Our story begins with a documentary in the process of filming, and the story of this doc is Im Yeong-gyoo (Kwon Hae-hyo), a blind artisan with a talent for hand-carving beautiful stamps. To the current generation, especially in the eyes of the young documentary producer Kim Su-jin (Han Ji-hyeon), he comes across as the product of Korea’s “rapid growth” era of the 1970s – a man who overcame great adversity to become the well-renowned artist he is today. His son, Dong-hwan (Park Jeong-min), is a man who respects him greatly. Maybe he doesn’t fully understand his father, but he looks at him through the lens of admiration.

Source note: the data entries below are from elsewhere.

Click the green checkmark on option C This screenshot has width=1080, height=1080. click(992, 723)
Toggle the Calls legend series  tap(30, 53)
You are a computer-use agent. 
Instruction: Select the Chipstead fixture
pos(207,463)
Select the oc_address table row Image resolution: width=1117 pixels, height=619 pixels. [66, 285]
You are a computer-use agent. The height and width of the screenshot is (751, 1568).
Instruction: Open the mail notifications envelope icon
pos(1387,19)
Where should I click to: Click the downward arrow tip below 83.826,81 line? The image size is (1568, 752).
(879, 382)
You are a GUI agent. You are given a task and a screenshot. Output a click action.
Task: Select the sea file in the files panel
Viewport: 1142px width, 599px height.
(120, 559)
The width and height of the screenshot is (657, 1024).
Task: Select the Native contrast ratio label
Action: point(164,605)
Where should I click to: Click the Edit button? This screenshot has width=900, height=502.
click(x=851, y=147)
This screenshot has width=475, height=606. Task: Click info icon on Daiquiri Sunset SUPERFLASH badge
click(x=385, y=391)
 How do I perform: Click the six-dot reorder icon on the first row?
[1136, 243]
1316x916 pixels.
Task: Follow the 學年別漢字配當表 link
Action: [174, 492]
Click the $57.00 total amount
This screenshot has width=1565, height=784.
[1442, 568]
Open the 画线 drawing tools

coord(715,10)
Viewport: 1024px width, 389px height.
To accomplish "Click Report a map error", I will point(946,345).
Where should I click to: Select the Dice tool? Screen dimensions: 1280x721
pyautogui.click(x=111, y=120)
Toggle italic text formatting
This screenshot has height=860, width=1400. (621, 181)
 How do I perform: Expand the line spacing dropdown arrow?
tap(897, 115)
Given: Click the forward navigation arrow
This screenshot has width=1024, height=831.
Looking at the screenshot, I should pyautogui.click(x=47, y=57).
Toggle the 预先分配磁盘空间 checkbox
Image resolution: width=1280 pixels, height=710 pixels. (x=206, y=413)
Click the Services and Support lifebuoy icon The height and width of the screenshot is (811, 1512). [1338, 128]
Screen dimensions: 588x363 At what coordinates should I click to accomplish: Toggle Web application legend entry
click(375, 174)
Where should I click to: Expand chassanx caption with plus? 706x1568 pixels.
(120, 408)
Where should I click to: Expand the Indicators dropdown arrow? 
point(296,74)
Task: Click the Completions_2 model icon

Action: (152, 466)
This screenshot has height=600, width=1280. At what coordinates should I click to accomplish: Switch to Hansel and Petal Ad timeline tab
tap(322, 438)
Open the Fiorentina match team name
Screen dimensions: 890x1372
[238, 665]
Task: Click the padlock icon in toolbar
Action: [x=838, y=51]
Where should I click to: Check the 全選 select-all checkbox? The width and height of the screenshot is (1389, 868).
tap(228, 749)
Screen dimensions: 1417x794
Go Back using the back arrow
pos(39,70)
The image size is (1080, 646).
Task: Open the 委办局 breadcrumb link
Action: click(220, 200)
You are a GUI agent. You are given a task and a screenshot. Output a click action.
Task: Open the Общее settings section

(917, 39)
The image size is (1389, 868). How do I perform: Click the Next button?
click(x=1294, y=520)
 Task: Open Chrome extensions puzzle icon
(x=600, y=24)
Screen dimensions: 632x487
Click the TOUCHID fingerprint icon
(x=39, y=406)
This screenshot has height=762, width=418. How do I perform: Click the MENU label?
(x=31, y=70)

And then one day Dong-hwan gets a phone call from the police – they’ve found the body of his deceased mother. Actually, it’s not even a body. They found skeletal remains. That is because it looked like she was buried into the side of a mountain and has been dead for 40 years. Shocked by the news and curious about the mother he never knew, Dong-hwan is eager to investigate. But the unfamiliar relatives are of no help. They dodge his questions or give cryptic answers. No one wants to talk about his mother. Even more peculiar, no one has a picture of her. And they all say the same thing – she was ugly.
The mystery at the core of the film is a remarkably fascinating one. Structured through five interviews, from relatives to former coworkers, the film slowly uncovers bits and pieces of who Dong-hwan’s mother was, as the film weaves in a flashback narrative. Park Jeong-min takes on a remarkable challenge, playing the son in the present timeline as well as the younger version of the blind father in the flashback timeline. Needless to say, he performs like two completely different people, even nailing the mannerisms Kwon Hae-hyo has as the present-day father.
As new supporting characters get introduced and new subplots arise, it becomes tempting to put the pieces together before the film does. While I can say some of the twists were expected, they came at the right time in the plot and they’re handled as properly earned escalations. Yeon Sang-ho carefully pieces his story together in the editing room, showing just enough of an event in the past, followed by the same scene but from a slightly different perspective later. Unlike other mysteries that could lose their steam, The Ugly keeps its mystery alive to the very end because the full context of the picture is cleverly withheld until we get to hear about the same event from every person.
Yeon Sang-ho talked about his inspiration behind The Ugly as a fascinating juxtaposition between two people; the father who became a symbolic figure of a country’s rapid economic growth, and the mother who bore the brunt end of that era’s underlying hatred and prejudice. Years and then decades will pass by, as events become history, and the truth becomes hidden behind grand words like “progress,” “achievement,” and “success.”
Though the center of the mystery is focused on one woman and her identity on a plot level, the film is very much a portrait of an era, of a culture, and its people on a story level. Seeing people speak of Dong-hwan’s mother as ugly brings to mind how Bong Joon-ho brought the concept of smell into class divide in Parasite – the ugliness isn’t so much a beauty standard commentary so much as it is a representation of the trivial excuses people make up to justify hating someone. When the full picture is finally revealed (quite literally, actually), and we see the truth of what happened, how it happened, why it happened, how every person was – none of it is pleasant. The Ugly is, at its core, a mean-spirited reflection at how mean-spirited people are. When it is so easy to just forget and let time erase everything, we can only hope that enough people out there have enough courage and empathy to look inward and do the right thing.
Grade: B+
This review is from the 2025 Toronto International Film Festival where The Ugly (얼굴) had its world premiere. Well Go USA Entertainment will release the film theatrically in the U.S. on September 26.